§ Work to be completed:
Nothing outside the range is wanted. Repeat exactly the lines below from the one with "Termos de Uso (349, 2343)" through the one with "MCP Gateway (30, 2243)".
= Beginning of Section =
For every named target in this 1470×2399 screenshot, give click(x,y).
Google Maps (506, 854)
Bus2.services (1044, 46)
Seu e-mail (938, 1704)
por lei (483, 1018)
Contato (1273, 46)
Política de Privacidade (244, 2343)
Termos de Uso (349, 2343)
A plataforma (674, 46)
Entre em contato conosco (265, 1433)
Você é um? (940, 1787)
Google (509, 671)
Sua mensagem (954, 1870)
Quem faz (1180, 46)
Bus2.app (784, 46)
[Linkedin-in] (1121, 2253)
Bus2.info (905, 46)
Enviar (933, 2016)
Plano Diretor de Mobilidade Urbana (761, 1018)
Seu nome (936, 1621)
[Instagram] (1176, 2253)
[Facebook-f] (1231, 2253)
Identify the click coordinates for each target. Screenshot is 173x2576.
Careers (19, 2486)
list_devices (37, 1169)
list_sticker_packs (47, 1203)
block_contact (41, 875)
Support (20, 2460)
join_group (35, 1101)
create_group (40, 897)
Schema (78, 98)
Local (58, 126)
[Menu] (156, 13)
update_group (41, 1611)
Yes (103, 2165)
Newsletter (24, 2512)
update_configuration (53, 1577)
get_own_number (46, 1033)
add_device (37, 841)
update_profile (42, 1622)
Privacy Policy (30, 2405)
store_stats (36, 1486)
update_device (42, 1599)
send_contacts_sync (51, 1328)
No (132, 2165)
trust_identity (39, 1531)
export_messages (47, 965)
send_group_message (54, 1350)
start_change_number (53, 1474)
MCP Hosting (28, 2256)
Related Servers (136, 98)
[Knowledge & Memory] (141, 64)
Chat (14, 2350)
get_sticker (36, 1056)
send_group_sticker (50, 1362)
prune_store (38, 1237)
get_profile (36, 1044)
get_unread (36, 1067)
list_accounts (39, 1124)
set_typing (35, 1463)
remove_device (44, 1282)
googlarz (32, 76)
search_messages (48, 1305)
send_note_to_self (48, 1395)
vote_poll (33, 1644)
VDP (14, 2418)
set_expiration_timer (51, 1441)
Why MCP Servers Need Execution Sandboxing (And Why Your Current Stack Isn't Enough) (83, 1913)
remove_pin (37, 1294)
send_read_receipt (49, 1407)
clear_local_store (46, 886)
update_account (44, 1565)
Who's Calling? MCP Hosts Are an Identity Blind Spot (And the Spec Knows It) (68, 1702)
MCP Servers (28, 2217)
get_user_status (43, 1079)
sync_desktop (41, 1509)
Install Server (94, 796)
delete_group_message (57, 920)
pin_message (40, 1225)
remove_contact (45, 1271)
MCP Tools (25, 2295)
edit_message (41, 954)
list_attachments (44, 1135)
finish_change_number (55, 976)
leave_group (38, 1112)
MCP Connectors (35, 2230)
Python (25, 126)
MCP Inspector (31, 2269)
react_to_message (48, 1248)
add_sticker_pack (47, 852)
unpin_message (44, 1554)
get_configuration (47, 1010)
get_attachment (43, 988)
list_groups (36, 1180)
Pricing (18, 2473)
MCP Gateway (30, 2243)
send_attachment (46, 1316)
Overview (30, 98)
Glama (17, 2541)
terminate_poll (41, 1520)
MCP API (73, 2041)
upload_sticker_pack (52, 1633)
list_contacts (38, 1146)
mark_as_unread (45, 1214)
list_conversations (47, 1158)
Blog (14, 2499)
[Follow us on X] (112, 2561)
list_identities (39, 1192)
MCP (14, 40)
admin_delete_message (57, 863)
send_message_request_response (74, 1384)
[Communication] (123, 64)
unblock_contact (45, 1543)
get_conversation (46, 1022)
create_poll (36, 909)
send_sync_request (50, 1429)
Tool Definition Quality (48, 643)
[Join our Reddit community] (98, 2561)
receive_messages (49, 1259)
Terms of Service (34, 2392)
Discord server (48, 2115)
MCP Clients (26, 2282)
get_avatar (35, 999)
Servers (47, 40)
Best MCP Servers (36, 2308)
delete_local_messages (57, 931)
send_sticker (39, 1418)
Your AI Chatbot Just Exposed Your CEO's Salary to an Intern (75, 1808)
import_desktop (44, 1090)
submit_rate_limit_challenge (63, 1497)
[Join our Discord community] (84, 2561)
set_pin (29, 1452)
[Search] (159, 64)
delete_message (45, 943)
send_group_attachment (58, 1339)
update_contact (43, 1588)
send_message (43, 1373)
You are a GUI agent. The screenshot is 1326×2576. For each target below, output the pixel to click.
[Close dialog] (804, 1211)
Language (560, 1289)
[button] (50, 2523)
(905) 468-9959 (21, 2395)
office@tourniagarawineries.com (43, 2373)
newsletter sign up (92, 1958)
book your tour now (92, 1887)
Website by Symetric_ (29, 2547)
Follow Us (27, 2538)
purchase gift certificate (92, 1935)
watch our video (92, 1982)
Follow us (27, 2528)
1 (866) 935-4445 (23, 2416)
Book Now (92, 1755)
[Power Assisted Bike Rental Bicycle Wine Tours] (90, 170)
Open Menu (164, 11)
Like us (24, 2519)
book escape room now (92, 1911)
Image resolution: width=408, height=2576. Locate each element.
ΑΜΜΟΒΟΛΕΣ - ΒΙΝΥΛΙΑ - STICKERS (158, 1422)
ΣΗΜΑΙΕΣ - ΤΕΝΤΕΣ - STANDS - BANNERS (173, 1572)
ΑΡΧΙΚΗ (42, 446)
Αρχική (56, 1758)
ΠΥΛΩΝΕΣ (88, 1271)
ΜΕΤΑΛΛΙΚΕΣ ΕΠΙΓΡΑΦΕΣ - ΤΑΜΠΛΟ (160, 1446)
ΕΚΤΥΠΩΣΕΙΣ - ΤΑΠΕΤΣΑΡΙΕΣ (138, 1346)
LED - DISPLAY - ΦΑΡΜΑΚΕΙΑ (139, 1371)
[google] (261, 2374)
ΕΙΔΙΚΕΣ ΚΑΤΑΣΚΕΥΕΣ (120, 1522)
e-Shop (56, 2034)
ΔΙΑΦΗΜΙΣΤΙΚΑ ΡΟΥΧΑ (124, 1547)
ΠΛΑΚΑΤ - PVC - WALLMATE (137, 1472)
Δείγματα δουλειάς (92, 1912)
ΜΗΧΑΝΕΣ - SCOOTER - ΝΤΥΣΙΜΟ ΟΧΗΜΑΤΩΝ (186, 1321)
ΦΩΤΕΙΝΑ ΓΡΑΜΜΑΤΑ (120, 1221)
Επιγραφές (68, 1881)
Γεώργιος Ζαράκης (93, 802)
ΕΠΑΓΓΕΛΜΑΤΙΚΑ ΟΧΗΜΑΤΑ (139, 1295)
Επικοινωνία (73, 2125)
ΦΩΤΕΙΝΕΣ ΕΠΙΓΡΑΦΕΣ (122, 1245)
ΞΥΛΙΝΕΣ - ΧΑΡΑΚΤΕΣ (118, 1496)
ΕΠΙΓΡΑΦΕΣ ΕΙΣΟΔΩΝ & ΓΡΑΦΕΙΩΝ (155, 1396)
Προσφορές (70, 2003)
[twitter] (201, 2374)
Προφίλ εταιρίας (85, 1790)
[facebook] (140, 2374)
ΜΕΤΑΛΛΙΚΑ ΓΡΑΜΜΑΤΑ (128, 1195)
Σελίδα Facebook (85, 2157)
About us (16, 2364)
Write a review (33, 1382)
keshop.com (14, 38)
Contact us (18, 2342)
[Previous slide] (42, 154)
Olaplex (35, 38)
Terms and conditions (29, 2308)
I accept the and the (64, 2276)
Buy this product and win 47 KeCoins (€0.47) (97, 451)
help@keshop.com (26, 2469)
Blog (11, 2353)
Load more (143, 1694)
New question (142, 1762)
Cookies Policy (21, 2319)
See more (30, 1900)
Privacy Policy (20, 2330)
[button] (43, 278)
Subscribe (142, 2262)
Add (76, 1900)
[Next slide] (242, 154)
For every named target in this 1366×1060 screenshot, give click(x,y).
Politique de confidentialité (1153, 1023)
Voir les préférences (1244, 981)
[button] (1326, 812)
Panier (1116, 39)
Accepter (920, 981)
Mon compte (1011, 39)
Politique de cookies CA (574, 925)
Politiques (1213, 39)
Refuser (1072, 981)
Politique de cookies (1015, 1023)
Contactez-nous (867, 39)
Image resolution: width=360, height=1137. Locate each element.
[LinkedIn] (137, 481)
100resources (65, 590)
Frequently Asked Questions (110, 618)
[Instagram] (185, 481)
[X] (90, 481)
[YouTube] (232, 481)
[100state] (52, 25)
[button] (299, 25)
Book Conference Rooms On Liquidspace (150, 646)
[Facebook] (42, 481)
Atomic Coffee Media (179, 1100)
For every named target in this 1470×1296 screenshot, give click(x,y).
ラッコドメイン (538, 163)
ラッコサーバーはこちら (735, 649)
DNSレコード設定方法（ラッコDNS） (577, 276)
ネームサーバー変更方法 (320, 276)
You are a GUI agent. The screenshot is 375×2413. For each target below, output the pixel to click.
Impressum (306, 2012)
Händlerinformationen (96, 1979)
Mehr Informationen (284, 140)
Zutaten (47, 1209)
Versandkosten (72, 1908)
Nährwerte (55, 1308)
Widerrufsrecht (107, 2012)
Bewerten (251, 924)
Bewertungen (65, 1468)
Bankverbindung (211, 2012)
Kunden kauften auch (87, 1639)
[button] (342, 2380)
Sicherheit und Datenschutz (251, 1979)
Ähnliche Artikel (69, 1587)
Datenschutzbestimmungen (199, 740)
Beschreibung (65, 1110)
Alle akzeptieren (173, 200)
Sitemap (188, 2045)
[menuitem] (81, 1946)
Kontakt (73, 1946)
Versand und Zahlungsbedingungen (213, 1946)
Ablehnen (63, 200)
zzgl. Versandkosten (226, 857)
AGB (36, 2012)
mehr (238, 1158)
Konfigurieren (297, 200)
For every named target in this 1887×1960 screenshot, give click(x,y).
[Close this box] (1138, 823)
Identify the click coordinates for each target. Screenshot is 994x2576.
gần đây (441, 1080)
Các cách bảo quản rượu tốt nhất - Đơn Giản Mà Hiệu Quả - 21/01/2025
= End of Section =
§ Exercise response:
Termos de Uso (349, 2343)
A plataforma (674, 46)
Entre em contato conosco (265, 1433)
Você é um? (940, 1787)
Google (509, 671)
Sua mensagem (954, 1870)
Quem faz (1180, 46)
Bus2.app (784, 46)
[Linkedin-in] (1121, 2253)
Bus2.info (905, 46)
Enviar (933, 2016)
Plano Diretor de Mobilidade Urbana (761, 1018)
Seu nome (936, 1621)
[Instagram] (1176, 2253)
[Facebook-f] (1231, 2253)
Identify the click coordinates for each target. Screenshot is 173x2576.
Careers (19, 2486)
list_devices (37, 1169)
list_sticker_packs (47, 1203)
block_contact (41, 875)
Support (20, 2460)
join_group (35, 1101)
create_group (40, 897)
Schema (78, 98)
Local (58, 126)
[Menu] (156, 13)
update_group (41, 1611)
Yes (103, 2165)
Newsletter (24, 2512)
update_configuration (53, 1577)
get_own_number (46, 1033)
add_device (37, 841)
update_profile (42, 1622)
Privacy Policy (30, 2405)
store_stats (36, 1486)
update_device (42, 1599)
send_contacts_sync (51, 1328)
No (132, 2165)
trust_identity (39, 1531)
export_messages (47, 965)
send_group_message (54, 1350)
start_change_number (53, 1474)
MCP Hosting (28, 2256)
Related Servers (136, 98)
[Knowledge & Memory] (141, 64)
Chat (14, 2350)
get_sticker (36, 1056)
send_group_sticker (50, 1362)
prune_store (38, 1237)
get_profile (36, 1044)
get_unread (36, 1067)
list_accounts (39, 1124)
set_typing (35, 1463)
remove_device (44, 1282)
googlarz (32, 76)
search_messages (48, 1305)
send_note_to_self (48, 1395)
vote_poll (33, 1644)
VDP (14, 2418)
set_expiration_timer (51, 1441)
Why MCP Servers Need Execution Sandboxing (And Why Your Current Stack Isn't Enough) (83, 1913)
remove_pin (37, 1294)
send_read_receipt (49, 1407)
clear_local_store (46, 886)
update_account (44, 1565)
Who's Calling? MCP Hosts Are an Identity Blind Spot (And the Spec Knows It) (68, 1702)
MCP Servers (28, 2217)
get_user_status (43, 1079)
sync_desktop (41, 1509)
Install Server (94, 796)
delete_group_message (57, 920)
pin_message (40, 1225)
remove_contact (45, 1271)
MCP Tools (25, 2295)
edit_message (41, 954)
list_attachments (44, 1135)
finish_change_number (55, 976)
leave_group (38, 1112)
MCP Connectors (35, 2230)
Python (25, 126)
MCP Inspector (31, 2269)
react_to_message (48, 1248)
add_sticker_pack (47, 852)
unpin_message (44, 1554)
get_configuration (47, 1010)
get_attachment (43, 988)
list_groups (36, 1180)
Pricing (18, 2473)
MCP Gateway (30, 2243)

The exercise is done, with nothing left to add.